Par Jean-Pierre Hauet, Président du Comité scientifique d’Equilibre des Energies
Source et Lien
EdEn fédère des entreprises de l’énergie, du bâtiment et de la mobilité désireuses de promouvoir des mesures concrètes allant dans le sens d’une transition énergétique durable et profitable à tous.
Une autre difficulté vaudrait d'être analysée et traitée : le DPE est basé sur une évaluation conventionnelle des déperditions de l'enveloppe du bâti GV (en W/K) dans la méthode 3CL.
Cette évaluation est parfois très éloignée des déperditions réelles auxquelles on peut accéder par l'analyse statistique des consommations au regard de la température extérieure.
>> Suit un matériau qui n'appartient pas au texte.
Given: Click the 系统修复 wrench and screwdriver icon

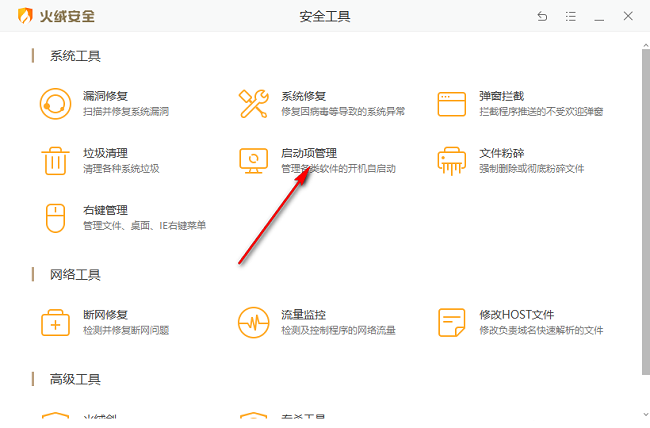Looking at the screenshot, I should pyautogui.click(x=253, y=103).
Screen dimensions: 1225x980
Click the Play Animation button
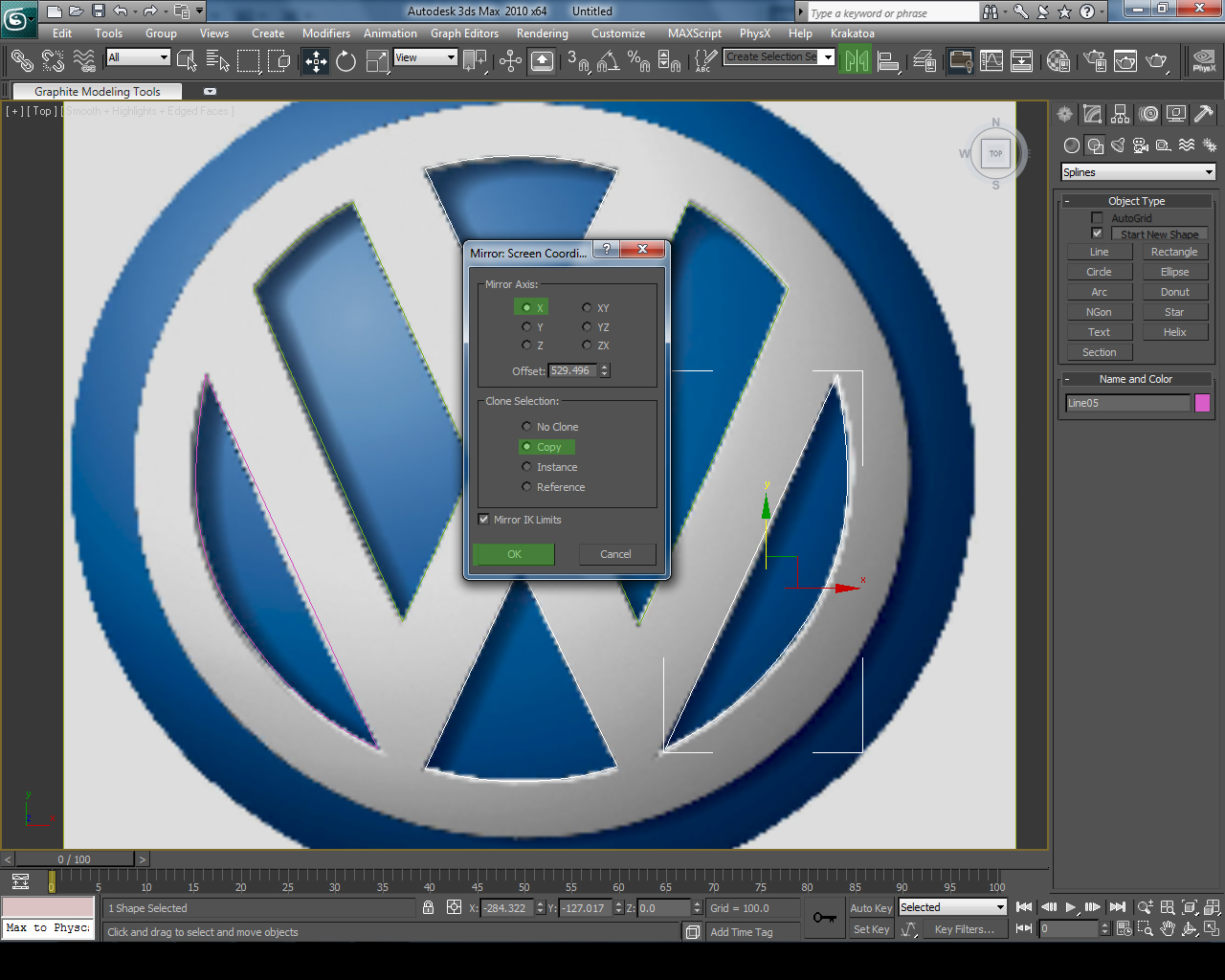1071,907
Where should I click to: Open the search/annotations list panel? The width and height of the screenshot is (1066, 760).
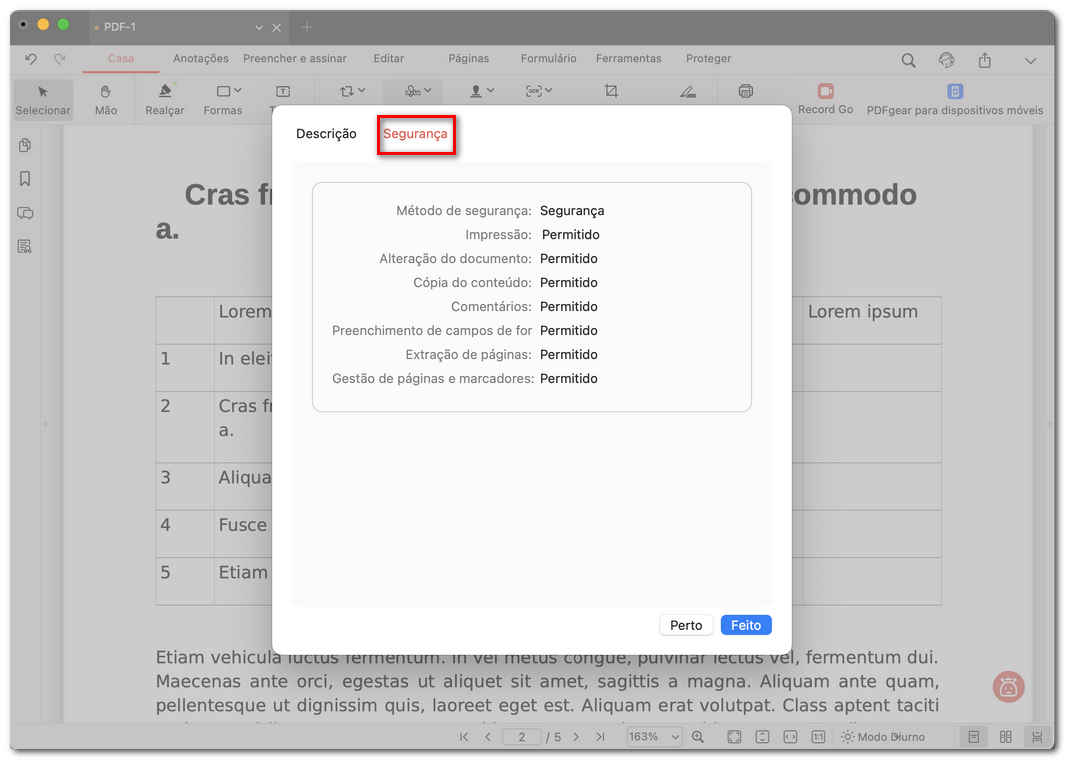click(x=22, y=247)
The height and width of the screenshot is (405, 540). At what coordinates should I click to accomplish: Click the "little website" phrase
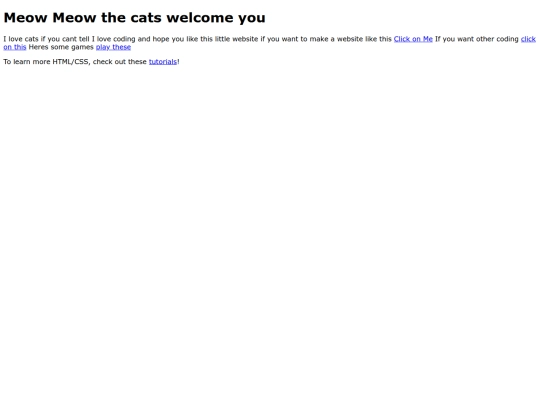tap(236, 39)
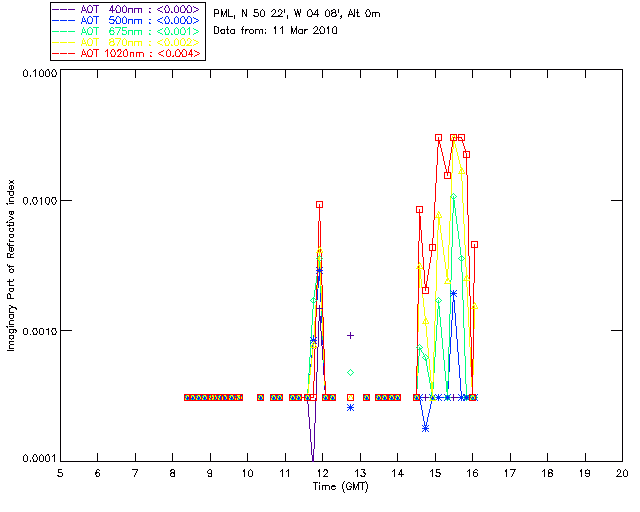Click the lowest blue asterisk near time 14.7
This screenshot has width=640, height=512.
pyautogui.click(x=425, y=428)
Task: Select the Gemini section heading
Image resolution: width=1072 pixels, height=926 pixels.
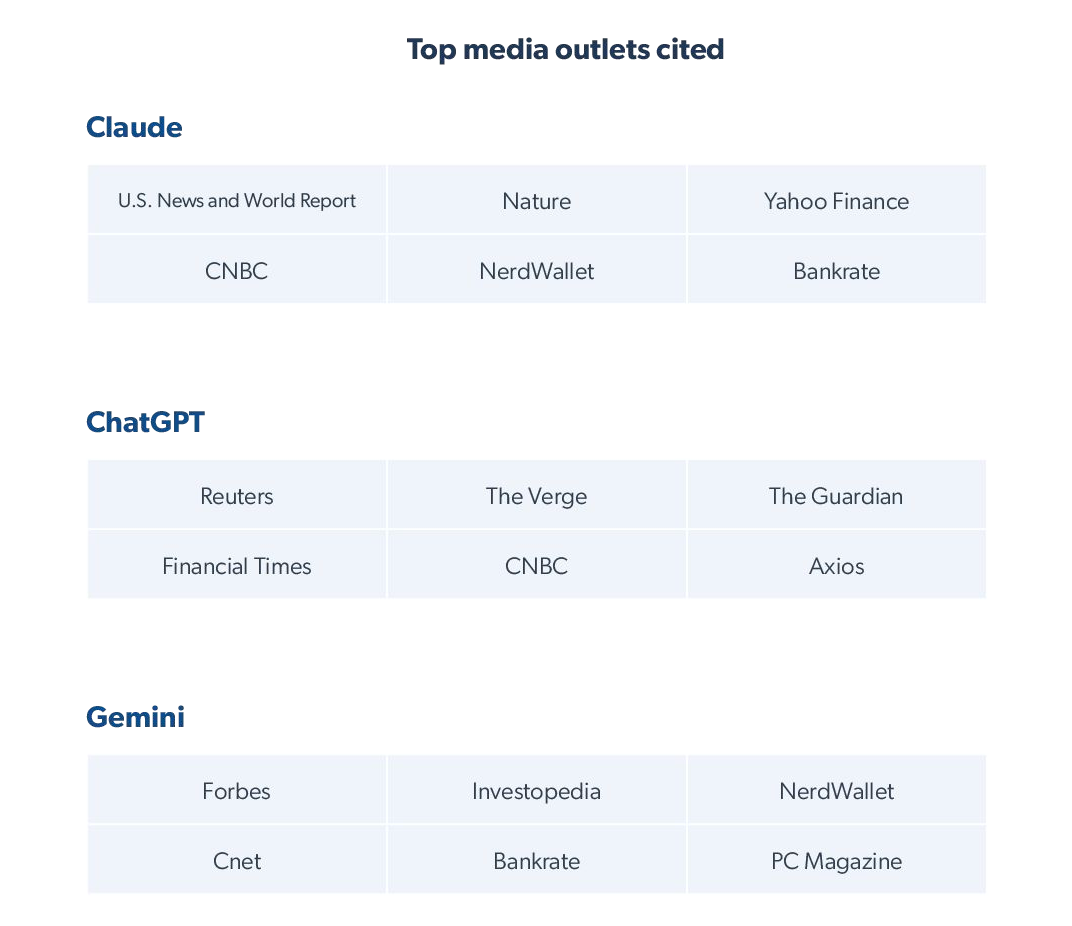Action: (x=135, y=717)
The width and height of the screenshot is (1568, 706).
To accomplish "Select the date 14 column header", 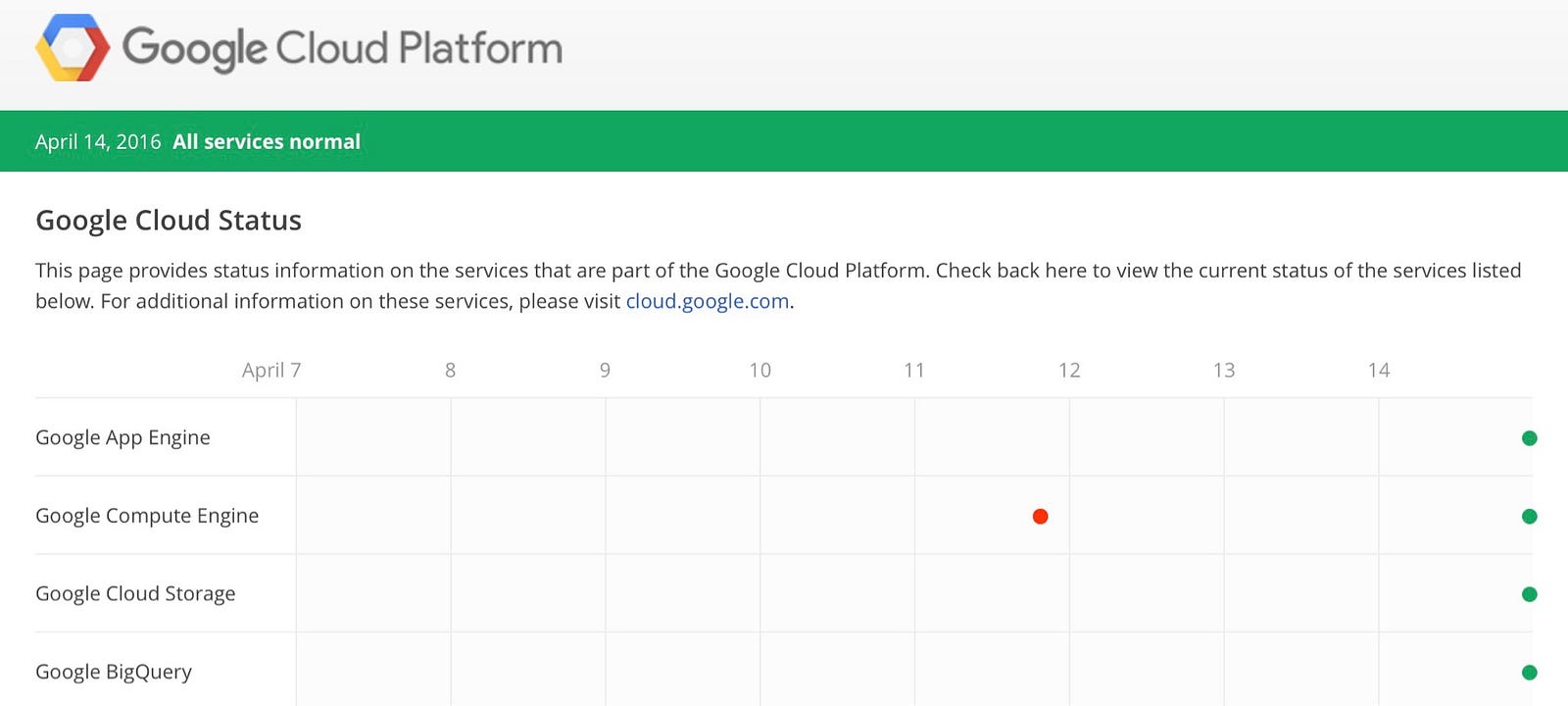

On a pu rencontrer des écarts de 40% à 50%. Mais les Bureaux d'Etudes ne disposent pas d'outils permettant de recoller ces deux approches.
Il en résulte que l'estimation des économies issues d'une rénovation de l'enveloppe du bâti, effectuée à partir des déperditions conventionnelles (avant-après), n'a que peu de rapport avec les économies réelles apportées par la rénovation.
Le Plan de financement, qui doit permettre à un propriétaire ou à des copropriétaires de prendre la décision d'une rénovation, est donc entaché d'une erreur. Cela peut amener à ne pas lancer une rénovation qui apparait, à tord, trop couteuse, mais aussi à lancer une rénovation qui sera difficile à supporter dans la durée.